Three weeks ago War Thunder quietly launched on PlayStation 4. Yudintsev says that his game is the first cross platform player-vs-player combat game to allow PC players to compete against console players.
But the PS4 is only part of his plan. In a private demonstration I saw a Windows computer, a PlayStation 4 and a Linux computer all playing together in the same world. The game is also available on the OnLive streaming service and soon will be available on mobile platforms that can bear the load.
There was also an Oculus HD development kit, rigged up to a PC in a private room at E3, running War Thunder on the live global server. Being able to look around my cockpit, to track the enemies as I wheeled my plane through the air, was an unforgettable experience. Yudintsev says that, since the team has supported motion tracking devices like the Track IR since launch, the integration of virtual reality technology has been easy.
Team members are also very interested in Sony’s Project Morpheus, meaning that their game could be the first console flight simulator to bring VR compatibility to the living room.
In beta testing, and also available on the show floor, was the Ground Forces expansion. Yudintsev has built an entire game within the existing game, one that lets tankers battle it out on the same maps as virtual pilots. Soon, player-controlled warships will be able to join the same battles, pouring fire inland while dodging torpedo bombers swarming on them.

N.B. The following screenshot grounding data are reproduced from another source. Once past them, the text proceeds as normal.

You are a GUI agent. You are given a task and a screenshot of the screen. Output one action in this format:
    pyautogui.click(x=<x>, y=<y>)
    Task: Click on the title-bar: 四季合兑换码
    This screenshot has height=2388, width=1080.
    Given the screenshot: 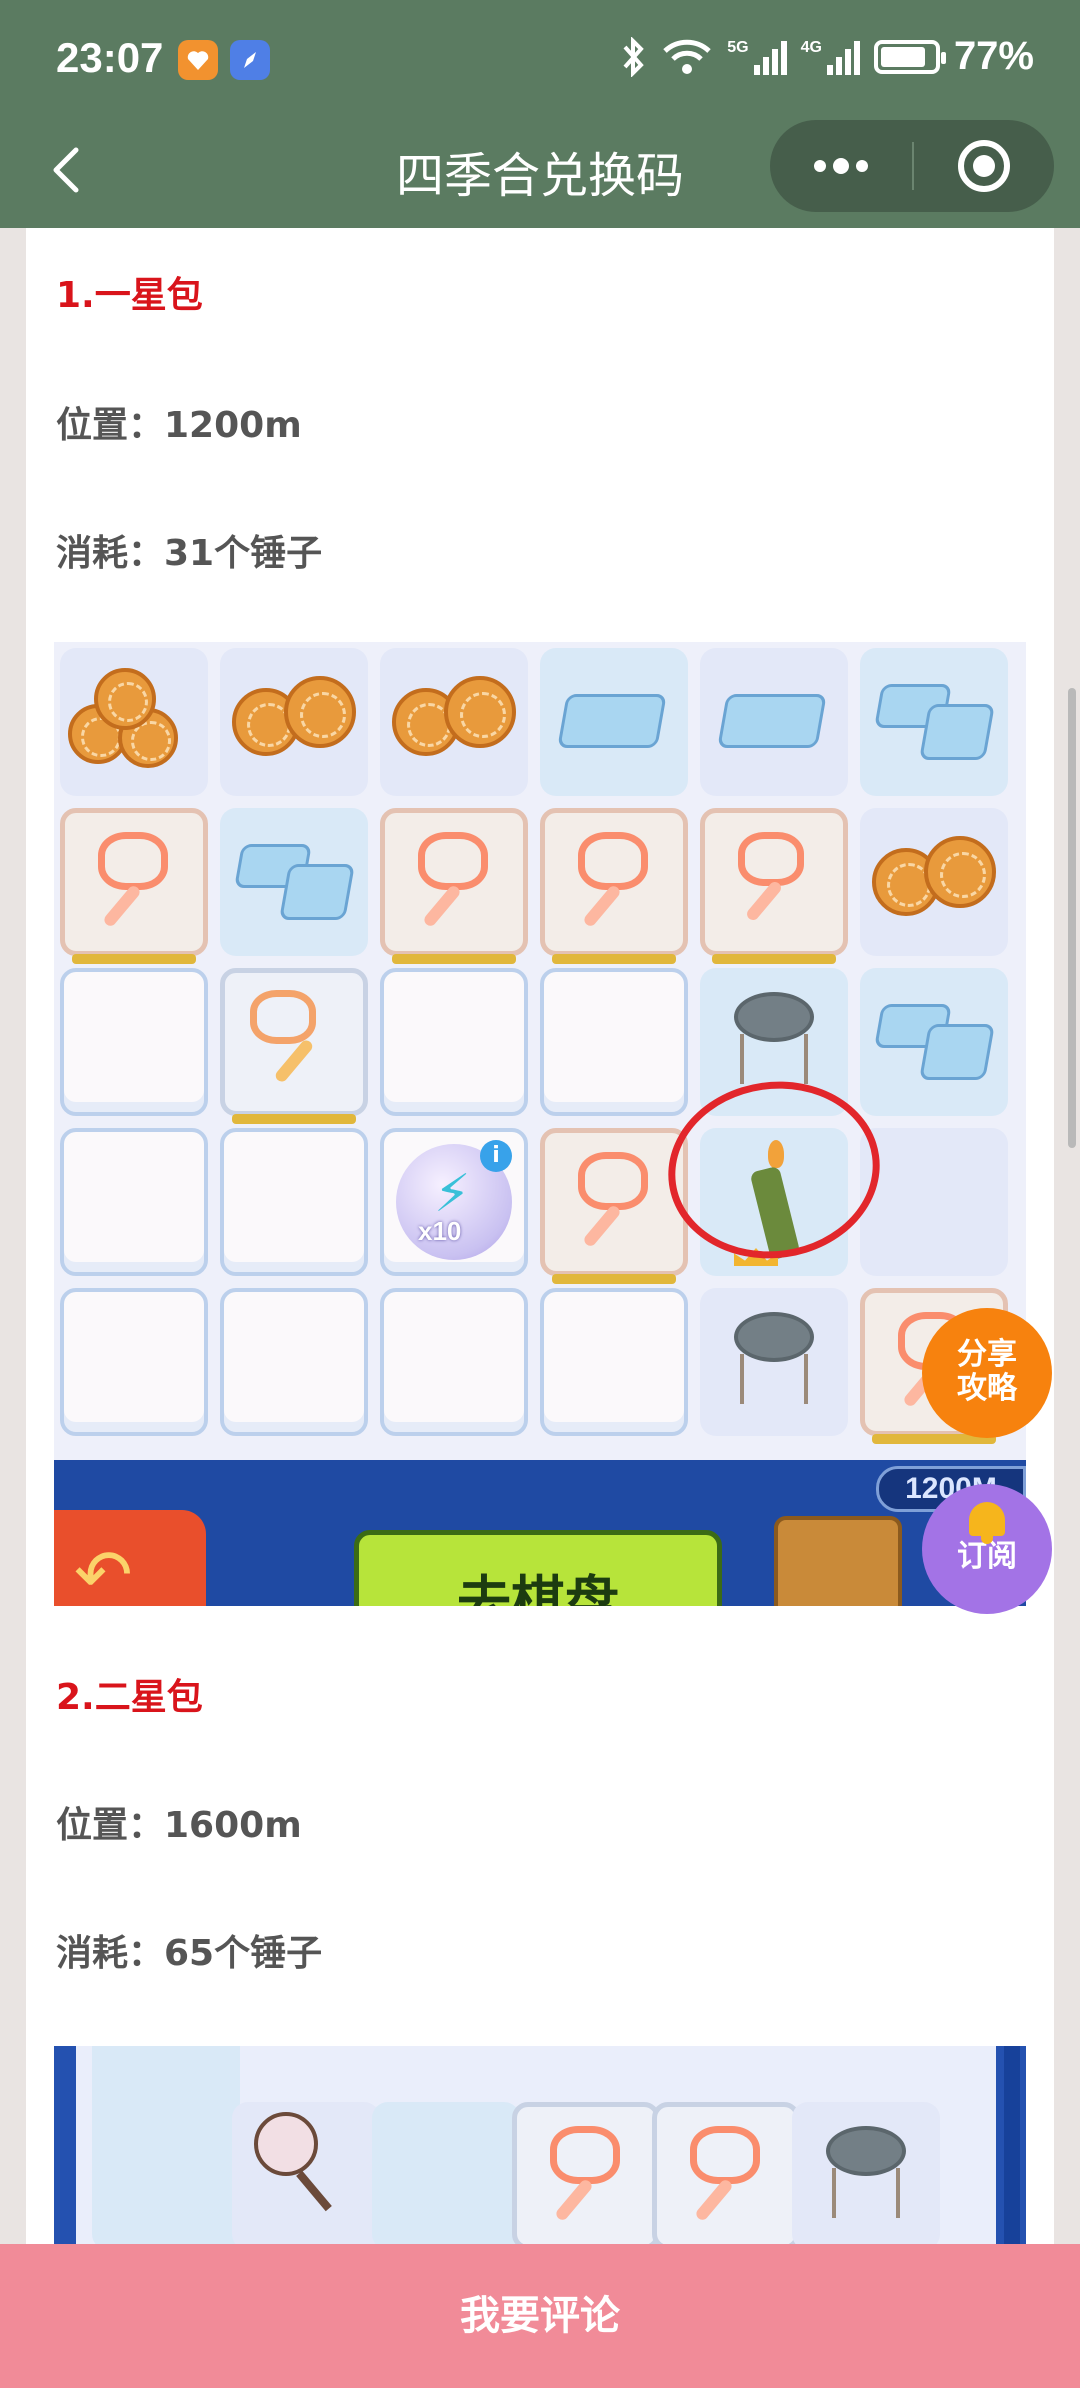 What is the action you would take?
    pyautogui.click(x=540, y=174)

The growth potential of this game, which had only 60,000 players on its servers while I played it on the show floor, feels massive. The inertia this game is developing feels significant, and by adding more platforms and more ways to join the battles, the only place to go is up.
Yudintsev likes his chances against the juggernauts in the free-to-play space.
"We’re not looking at our competitors and trying to do what they do, or don’t do," he says. "We’re just making the game we feel is good."